Estas agrupaciones acusan al gobierno de Salomón Jara de incumplir las promesas de transformación, dejando en una posición vulnerable a los movimientos que en su momento lograron avances significativos en la lucha por los derechos de los oaxaqueños.
Durante la Primera Asamblea por la Reconstrucción del Movimiento Social en Oaxaca, realizada en el Hotel del Magisterio, más de cuarenta organizaciones sociales llevaron a cabo un análisis exhaustivo de las dificultades que han debilitado la protesta social en el estado.

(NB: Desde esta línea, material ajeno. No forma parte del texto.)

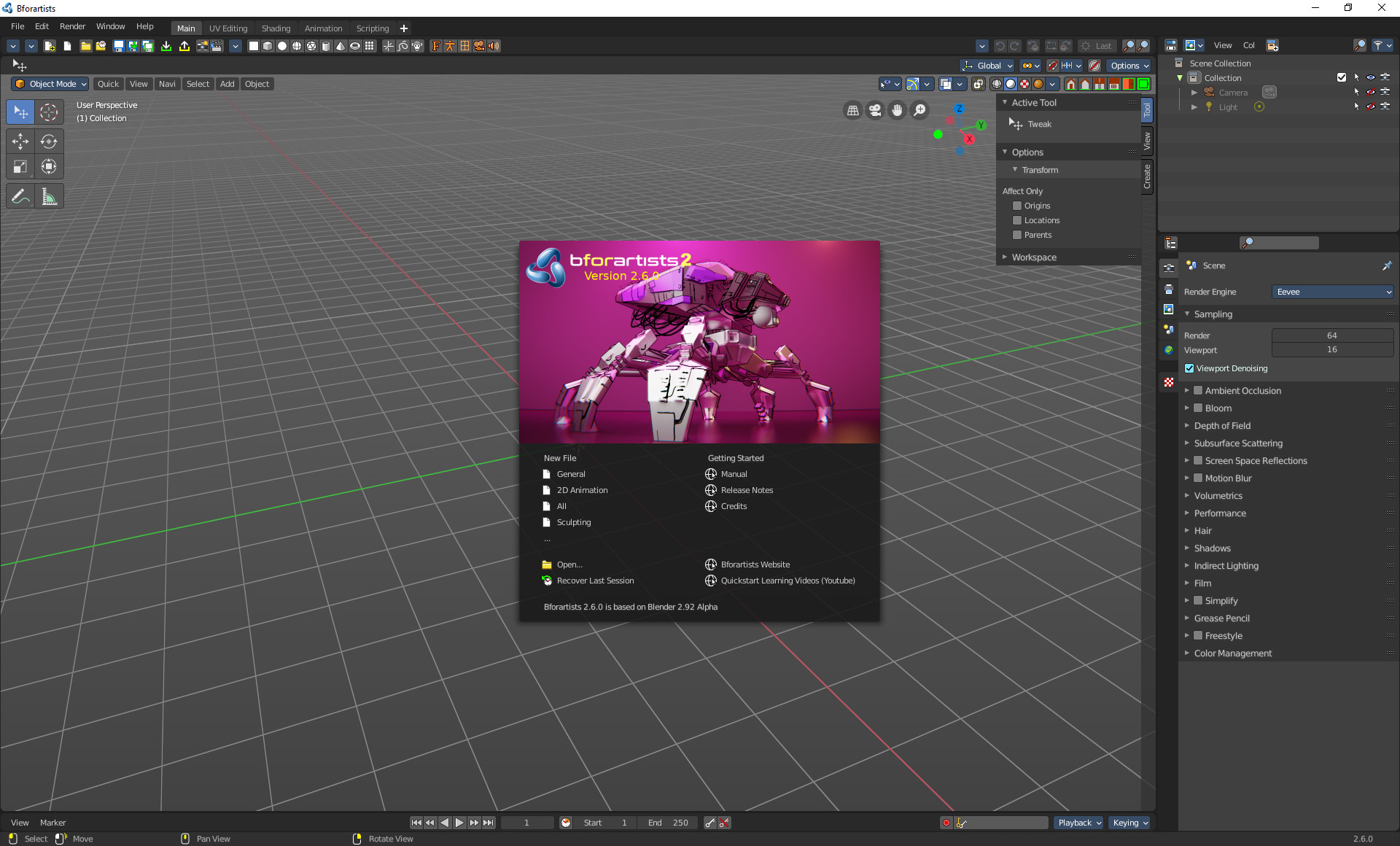1400x846 pixels.
Task: Enable Affect Only Origins checkbox
Action: [x=1017, y=206]
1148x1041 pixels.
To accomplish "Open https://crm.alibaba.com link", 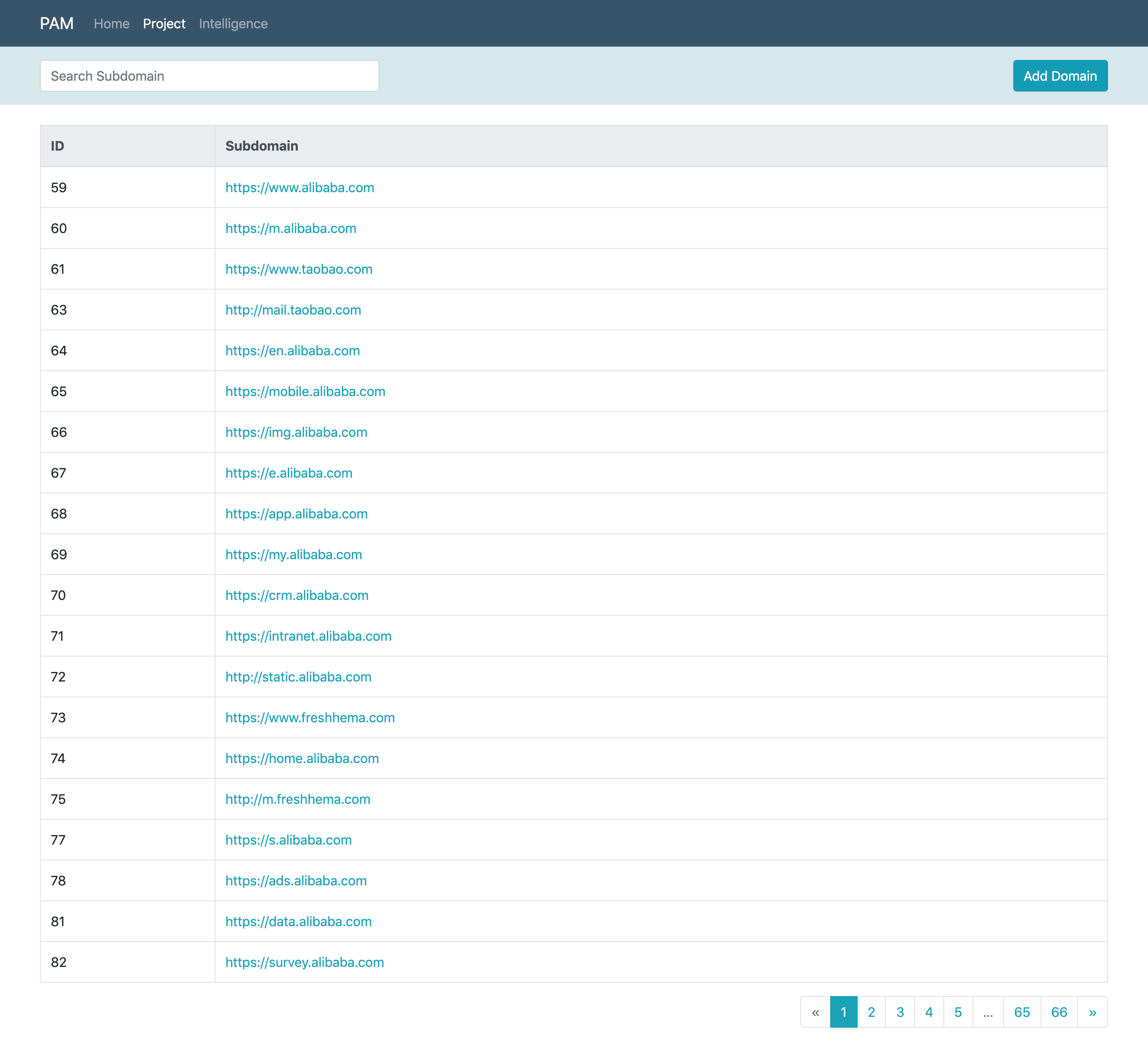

Los participantes concluyeron que las promesas de cambio de Salomón Jara no se han cumplido, lo que ha generado un contexto desfavorable para el movimiento social frente a quienes ahora detentan el poder, evidenciando una apropiación indebida de los logros históricos.
En respuesta a esta situación, las organizaciones emitieron un llamado enérgico a sus bases para revitalizar el movimiento social que en el pasado conquistó espacios importantes. Según denunciaron, estos espacios han sido desvirtuados por el grupo de Jara, alejándose del verdadero anhelo de transformación de la población oaxaqueña.
La asamblea destacó la urgencia de reconstruir el tejido social para recuperar la fuerza y cohesión del movimiento.
Carlos Daniel Lara, integrante de la comisión política del Frente Popular Revolucionario (FPR), enfatizó la importancia de crear un espacio de reflexión y análisis que permita trazar una ruta clara hacia la reconstrucción del movimiento social en Oaxaca.
Subrayó la necesidad de realizar un balance autocrítico, en el que cada organización aporte desde su experiencia, con el objetivo de diseñar un plan de acción a largo plazo que incluya la convocatoria a una segunda asamblea y fortalezca la solidaridad entre sindicatos y entidades sociales.
La asamblea también abordó las problemáticas más apremiantes que enfrenta Oaxaca, como el abandono de las políticas públicas, especialmente en el sistema de salud, el aumento de la delincuencia organizada y la persistente violencia contra las mujeres, reflejada en el incremento de feminicidios.
Contrario a las cifras oficiales, los participantes señalaron que Oaxaca sigue siendo uno de los estados con mayor pobreza en México, sin que se vislumbren soluciones efectivas por parte del gobierno.
Felipa Cruz, de Organizaciones Indias por los Derechos Humanos en Oaxaca (OIDHO), presentó el resolutivo final de la asamblea, que reunió a colectivos y organizaciones de 70 comunidades y 336 participantes.
En este documento se reconoció la histórica lucha social del estado, desde los años setenta hasta la Asamblea Popular de los Pueblos de Oaxaca (APPO), y se subrayó la necesidad de combatir el sectarismo, el oportunismo y la traición, factores que han fragmentado al movimiento en beneficio de unos pocos, estableciendo como prioridad la unidad y la reconstrucción del movimiento social.